→ INPUT
========================================

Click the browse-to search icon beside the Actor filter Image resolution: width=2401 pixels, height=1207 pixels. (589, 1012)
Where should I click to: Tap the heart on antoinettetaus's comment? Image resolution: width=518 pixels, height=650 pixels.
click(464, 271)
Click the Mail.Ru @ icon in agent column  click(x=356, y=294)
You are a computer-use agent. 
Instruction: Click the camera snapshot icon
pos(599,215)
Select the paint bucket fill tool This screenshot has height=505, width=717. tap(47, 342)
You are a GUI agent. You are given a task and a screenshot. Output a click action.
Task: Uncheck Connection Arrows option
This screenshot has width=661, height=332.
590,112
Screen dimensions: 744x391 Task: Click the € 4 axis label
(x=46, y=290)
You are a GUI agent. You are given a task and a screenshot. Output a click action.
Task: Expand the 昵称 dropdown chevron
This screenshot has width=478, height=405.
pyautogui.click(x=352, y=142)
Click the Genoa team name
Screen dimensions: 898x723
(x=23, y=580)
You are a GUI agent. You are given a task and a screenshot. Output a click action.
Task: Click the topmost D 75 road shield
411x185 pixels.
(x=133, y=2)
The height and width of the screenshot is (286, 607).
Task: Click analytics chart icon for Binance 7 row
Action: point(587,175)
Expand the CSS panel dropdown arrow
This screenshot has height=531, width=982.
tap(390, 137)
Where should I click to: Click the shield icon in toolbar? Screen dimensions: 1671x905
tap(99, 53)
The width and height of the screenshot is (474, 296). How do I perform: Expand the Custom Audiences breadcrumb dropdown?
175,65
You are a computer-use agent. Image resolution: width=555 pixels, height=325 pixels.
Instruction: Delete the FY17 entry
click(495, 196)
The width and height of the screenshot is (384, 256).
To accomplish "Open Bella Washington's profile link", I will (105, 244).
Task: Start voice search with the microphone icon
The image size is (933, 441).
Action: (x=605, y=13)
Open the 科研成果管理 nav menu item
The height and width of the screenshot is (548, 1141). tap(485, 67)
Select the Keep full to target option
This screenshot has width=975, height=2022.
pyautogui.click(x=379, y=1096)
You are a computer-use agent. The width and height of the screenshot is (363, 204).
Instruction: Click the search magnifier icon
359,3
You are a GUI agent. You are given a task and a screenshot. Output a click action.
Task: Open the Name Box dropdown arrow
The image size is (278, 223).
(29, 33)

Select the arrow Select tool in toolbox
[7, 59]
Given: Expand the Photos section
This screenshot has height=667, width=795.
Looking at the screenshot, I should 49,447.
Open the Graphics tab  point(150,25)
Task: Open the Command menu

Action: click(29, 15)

========================================

→ REQUEST
Could you gather every line of the listing above that contains the string "This" and copy each one in full?

→ THE RESPONSE
Select the paint bucket fill tool This screenshot has height=505, width=717. tap(47, 342)
This screenshot has width=661, height=332.
This screenshot has width=478, height=405.
This screenshot has height=531, width=982.
This screenshot has width=975, height=2022.
This screenshot has height=667, width=795.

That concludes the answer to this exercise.